The Students’ Chapter Hall, a trade school founded by veteran educator Bertha A. Winkler, was built in 1902 after operating for a few decades out of a row house at 2334 North 6th Street. Winkler commissioned Philadelphia church and school architect Jacob Naschold to design the new school at the corner of Park and Susquehanna Avenues.
The school was the first building to occupy this large corner property, having only been cleared several years earlier, after an old diagonal highway called Turner’s Turnpike was eliminated and the roadway reconfigured. Students’ Chapter offered day and evening courses in mechanical drawing, bookkeeping, mathematics, shorthand, penmanship, business writing, dressmaking, and millinery. Courses in dancing and piano were added a few years later. The Winkler family also lived there.
In 1913, Students’ Chapter school went out of business, though the name, Students’ Chapter Hall, stayed with the building well into the middle of the 20th century. The next owner, Carl Tshopp, took up residence there while leasing out the building as an event space and meeting hall to a large variety of businesses and organizations.
In 1931, Tschopp sold the building to Algernon Francis Thompson, who moved his Thirty Day Business College there. This school was similar to the Students’ Chapter, but was primarily targeted at women. Course offerings included bookkeeping, preparation and completion of business-related paperwork, payroll accounting, and office routine. By the 1940s, the school came to be known as Thompson’s Business School, though it isn’t related to the several schools around the country with the same name. The business school occupied the building until 1962.

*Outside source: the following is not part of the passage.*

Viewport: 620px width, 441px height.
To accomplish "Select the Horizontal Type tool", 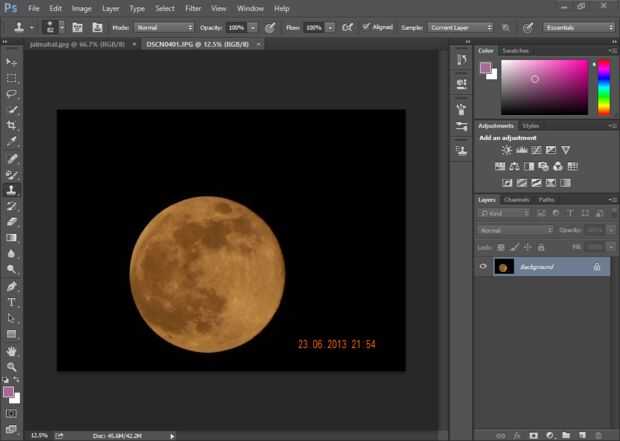I will click(12, 302).
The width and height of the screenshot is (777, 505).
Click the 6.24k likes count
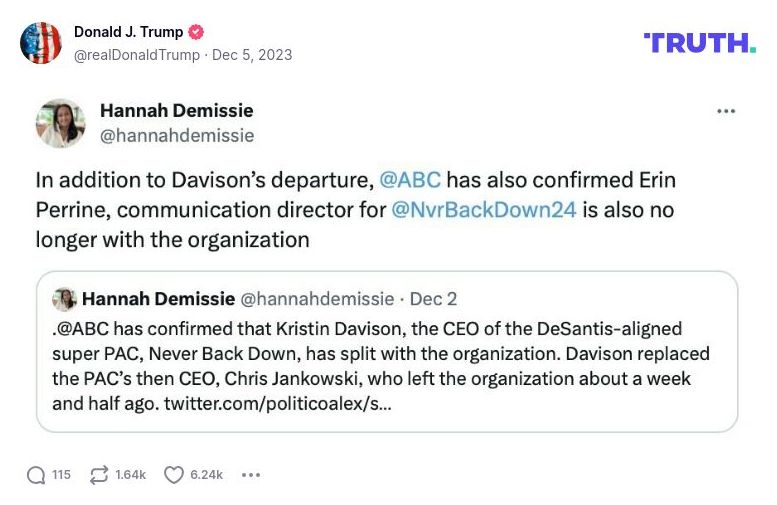coord(206,475)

Students’ Chapter Hall was purchased by nearby Our Lady of Mercy Church at 2131-59 North Broad Street. In 1962, the church leased out the building to the Nation of Islam.

Students’ Chapter Hall in 1907 | Source: Robert M. Skaler Postcard Collection, Athenaeum of Philadelphia
Several years earlier, Malcolm X came to Philadelphia and established Temple #12 (sometimes called Muhammad’s Mosque #12) at 4218 Lancaster Avenue. The Nation of Islam moved the mosque to the old Students’ Chapter Hall in 1962. More NOI temples were established over the years in North and West Philadelphia. This was not the first time the old technical school would be used for religious services. It had been the temporarily home to Congregation Adath Jeshurun in 1912 and the First Association of Spiritualists in 1932.

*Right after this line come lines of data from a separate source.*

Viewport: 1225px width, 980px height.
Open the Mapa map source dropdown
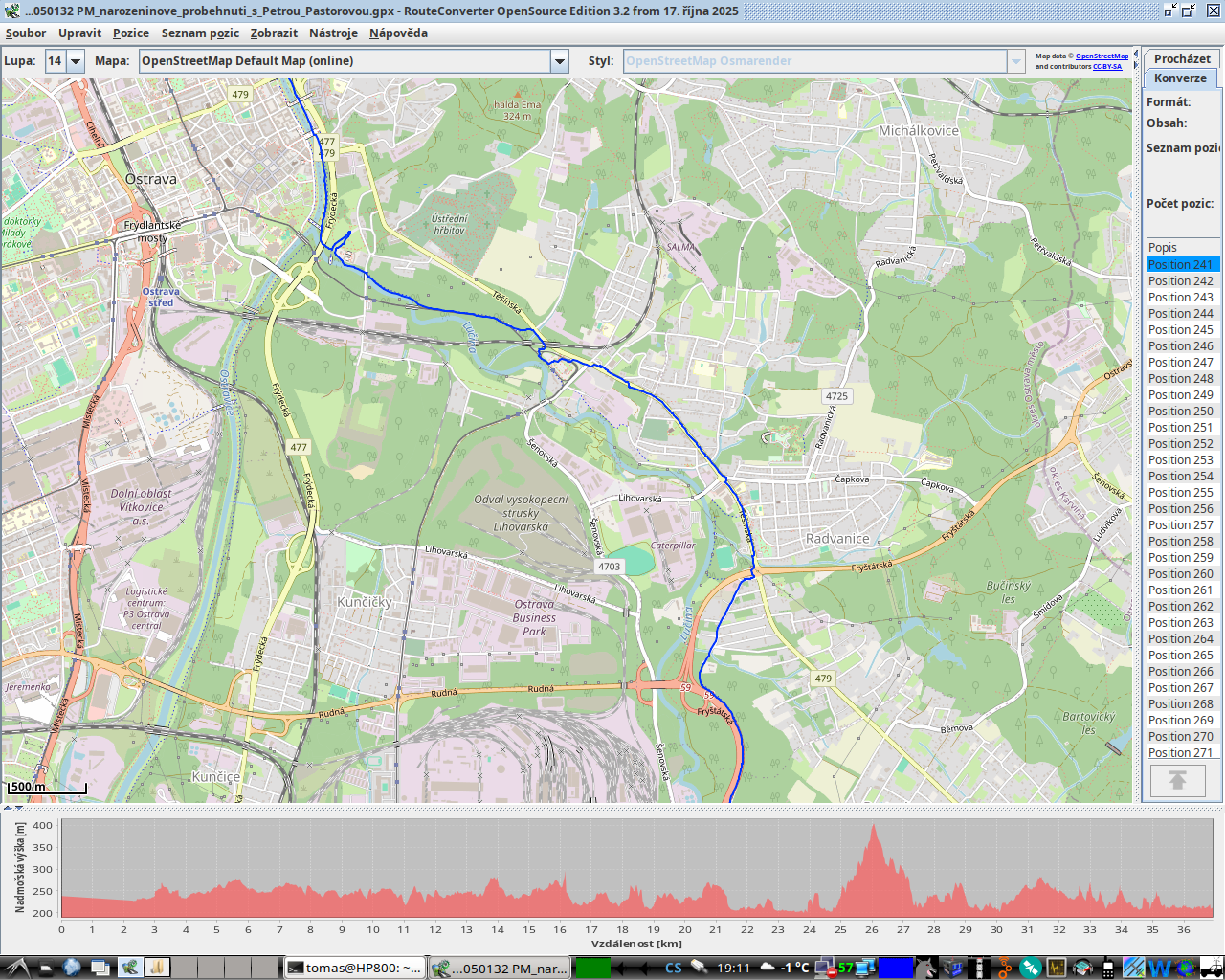[x=560, y=61]
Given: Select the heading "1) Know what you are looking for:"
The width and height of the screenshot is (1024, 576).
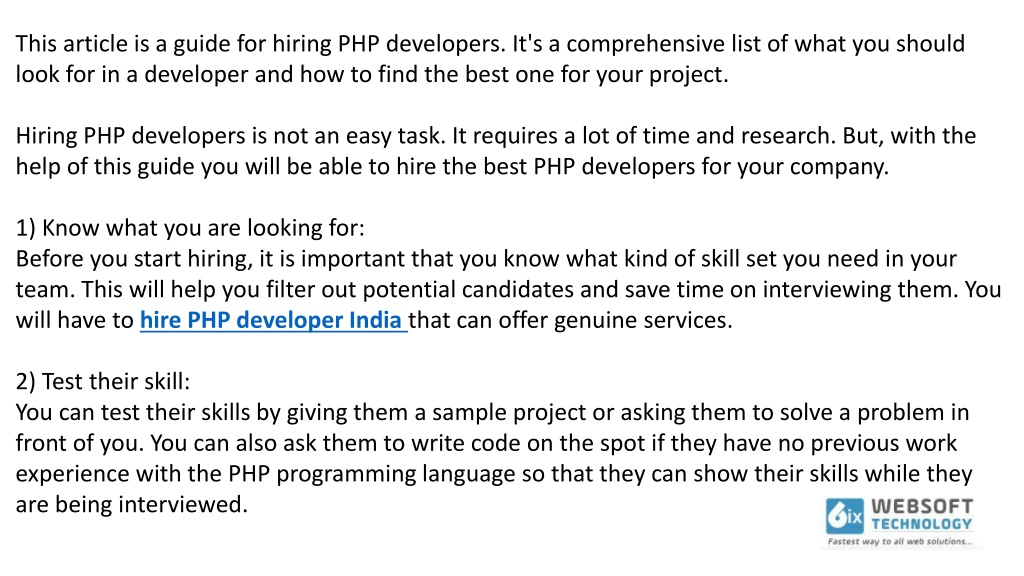Looking at the screenshot, I should point(190,228).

In addition to being a mosque, Temple #12 established a private college, the Mohammed University of Islam #12.
In the early 1970s, the old technical school also became the headquarters of the city’s Black Mafia, which used Mosque #12 as a front. The Black Mafia controlled large areas of the city and through its network of criminals pursued narcotics sales, contract murders, armed robberies, fraudulent credit and check schemes, loan sharking, welfare fraud, shoplifting, prostitution, and extortion.
An investigative report by the FBI alleged that Black Mafia members hid behind Islam “as an umbrella to protect themselves from the law and the public.” The report also stated that the Muhammad’s Mosque #12 was known locally as the “gangster mosque.” Leader of the Nation of Islam itself did not approve of the Black Mafia’s presence in the mosque and, it has been said, often threatened to send hitmen to remove them.

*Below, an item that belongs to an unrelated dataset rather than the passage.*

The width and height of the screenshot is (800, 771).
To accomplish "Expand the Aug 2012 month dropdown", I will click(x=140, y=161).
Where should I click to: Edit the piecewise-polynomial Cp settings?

In 1974, the Nation of Islam acquired the property from Our Lady of Mercy. The Black Mafia lost much of its influence by the middle of the 1970s, and Temple #12 continued mosque-related activities in the old Students’ Chapter Hall until selling the building to the current owners, Hyderabad House Inc., for $33,000 in 1985. Temple #12 is currently located at 2508 North Broad Street. Hyderabad House Inc. is a non-profit organization with a mission to engage Muslims with education and community-related pursuits. The old technical school is now home to Masjid Makkah, a neighborhood mosque with 350 weekly congregants. The mosque also serves as a community center for the neighborhood and offers classes in Islamic studies.